By Blaize Levitan, Connecticut
With how often we need to train, it is important we start thinking out of the box. The “jaws of life” are important tools and every firefighter must understand the basics of their operation. Spreaders and cutters are so fundamental to us, their operation must be instinctive when called upon. Comfortability only comes from frequent use. While cutting cars up in training never gets old, we do not always have the resources to do so. And, at least up in the north east, we can only run so many drills per month outdoors (looking at you February!). Finally, we need to keep things interesting and diverse to keep our people coming back down for drills.

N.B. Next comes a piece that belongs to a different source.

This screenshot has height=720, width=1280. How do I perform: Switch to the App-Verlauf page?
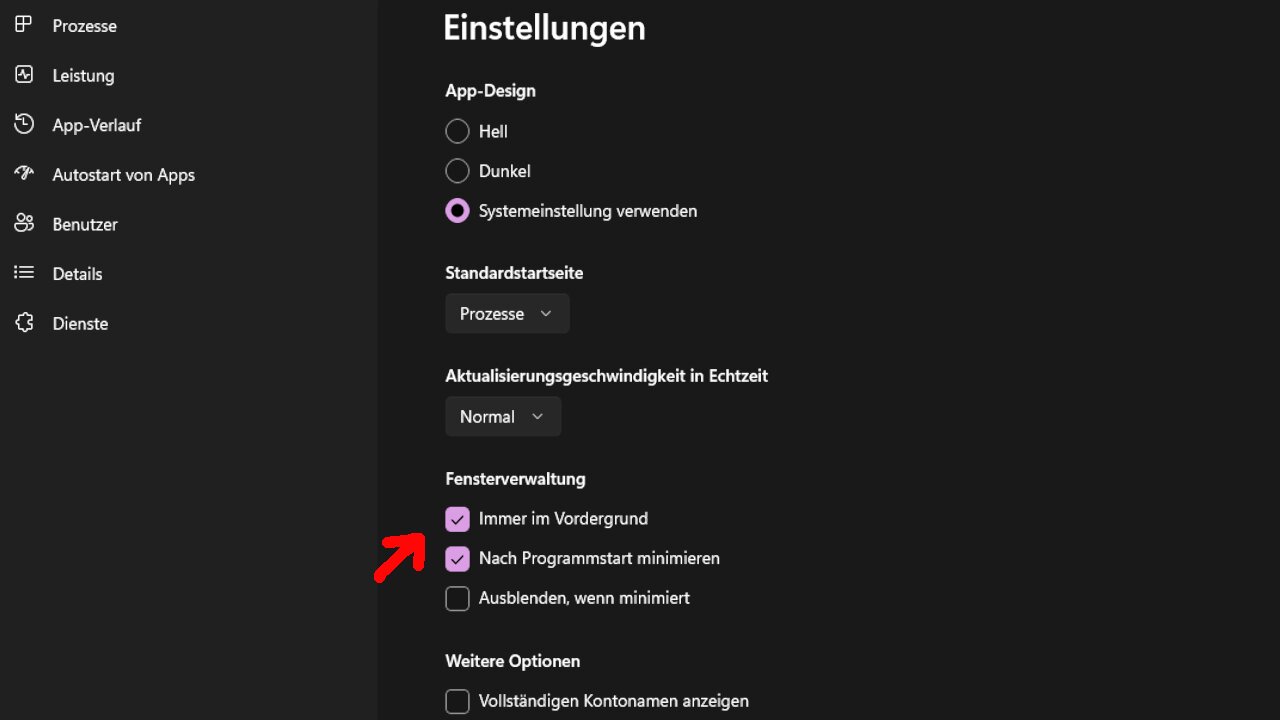pos(97,125)
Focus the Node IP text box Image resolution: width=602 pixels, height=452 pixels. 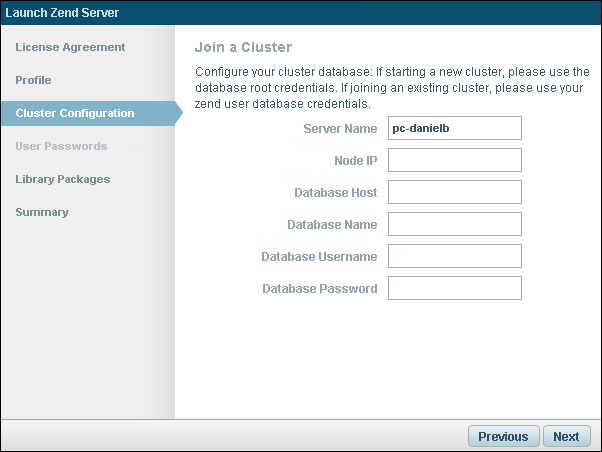[x=455, y=160]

Drill: Stack Cups with Jaws of Life
Alternate between using the spreaders and cutters to stack Styrofoam (or plastic) cups into a triangular pyramid. The cups should laid in a straight row off to the side. The firefighter picks up each cup with the selected tool, without breaking or piercing the cup, and stacks them one-by-one. First, they should line up the base, usually five cups. Then add the next layer, 4 cups. Then 3 cups and so on until they finally place the single top cup, forming the point of the pyramid.
If you have a proficient team or find competition healthy for your group, consider timing the stack. This adds pressure to the trainee, but forces them to remain calm by not breaking the cup or knocking over the stack. It can be surprisingly challenging.
This drill is fun and practices core competencies critical to use of these tools. The tools are in the firefighter’s hands, turned on and being utilized. They must exercise control over the tool and experience both the power of the tool and how the tip will respond to throttle use. They can better understand how the tool will react to their commands. And if timed, they must remain calm and professional while working under pressure.
As an alternative, if you do not have cups to stack or want to change this idea, you can use plastic Easter eggs. The firefighter must pick up the eggs from one area and walk them over to another area and place them in a basket. The concept can be translated into a variety of formats, including a relay race, in which firefighters pass the tool off to next person in line to finish filling the basket.
Take the concept above, and get creative!
*Always consider your own personal safety and department policies and procedures.